Dataset excerpts
--------------------------------
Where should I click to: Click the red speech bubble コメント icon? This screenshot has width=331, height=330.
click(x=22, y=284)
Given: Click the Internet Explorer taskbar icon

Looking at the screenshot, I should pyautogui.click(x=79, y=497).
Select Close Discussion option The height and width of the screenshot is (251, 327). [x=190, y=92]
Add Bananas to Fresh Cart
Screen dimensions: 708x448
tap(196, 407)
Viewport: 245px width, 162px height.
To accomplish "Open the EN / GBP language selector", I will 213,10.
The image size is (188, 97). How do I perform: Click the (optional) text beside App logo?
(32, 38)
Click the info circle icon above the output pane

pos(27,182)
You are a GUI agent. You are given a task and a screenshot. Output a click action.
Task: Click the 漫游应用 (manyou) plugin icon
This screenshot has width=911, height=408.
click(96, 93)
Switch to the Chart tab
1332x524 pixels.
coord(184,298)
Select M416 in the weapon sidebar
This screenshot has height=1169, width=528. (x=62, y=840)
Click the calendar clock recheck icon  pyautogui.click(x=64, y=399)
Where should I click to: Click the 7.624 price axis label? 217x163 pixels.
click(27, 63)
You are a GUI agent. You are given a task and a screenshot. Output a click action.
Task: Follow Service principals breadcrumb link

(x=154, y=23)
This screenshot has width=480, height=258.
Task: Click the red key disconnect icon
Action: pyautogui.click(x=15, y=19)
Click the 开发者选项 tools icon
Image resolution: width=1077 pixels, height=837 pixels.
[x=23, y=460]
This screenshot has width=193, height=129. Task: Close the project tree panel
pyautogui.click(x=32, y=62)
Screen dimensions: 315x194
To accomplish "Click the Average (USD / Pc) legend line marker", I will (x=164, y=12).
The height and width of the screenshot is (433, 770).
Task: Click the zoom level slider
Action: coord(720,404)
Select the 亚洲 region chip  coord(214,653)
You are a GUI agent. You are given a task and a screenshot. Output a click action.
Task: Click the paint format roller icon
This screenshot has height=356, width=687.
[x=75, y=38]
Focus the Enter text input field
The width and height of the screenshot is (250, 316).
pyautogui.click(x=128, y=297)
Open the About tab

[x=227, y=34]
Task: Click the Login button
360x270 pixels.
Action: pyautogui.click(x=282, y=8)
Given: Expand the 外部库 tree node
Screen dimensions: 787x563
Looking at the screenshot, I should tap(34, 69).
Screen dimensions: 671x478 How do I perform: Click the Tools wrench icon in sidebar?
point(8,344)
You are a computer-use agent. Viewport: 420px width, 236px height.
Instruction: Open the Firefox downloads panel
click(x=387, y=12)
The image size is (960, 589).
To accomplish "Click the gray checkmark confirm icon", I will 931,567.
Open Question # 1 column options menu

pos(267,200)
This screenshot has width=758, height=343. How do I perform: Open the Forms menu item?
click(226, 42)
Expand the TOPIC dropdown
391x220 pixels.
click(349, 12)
--------------------------------
◆ **PROBLEM TO SOLVE**
Where a line of the data contains "Expand", copy that line.

◆ **EXERCISE RESPONSE**
Given: Expand the 外部库 tree node
Expand the TOPIC dropdown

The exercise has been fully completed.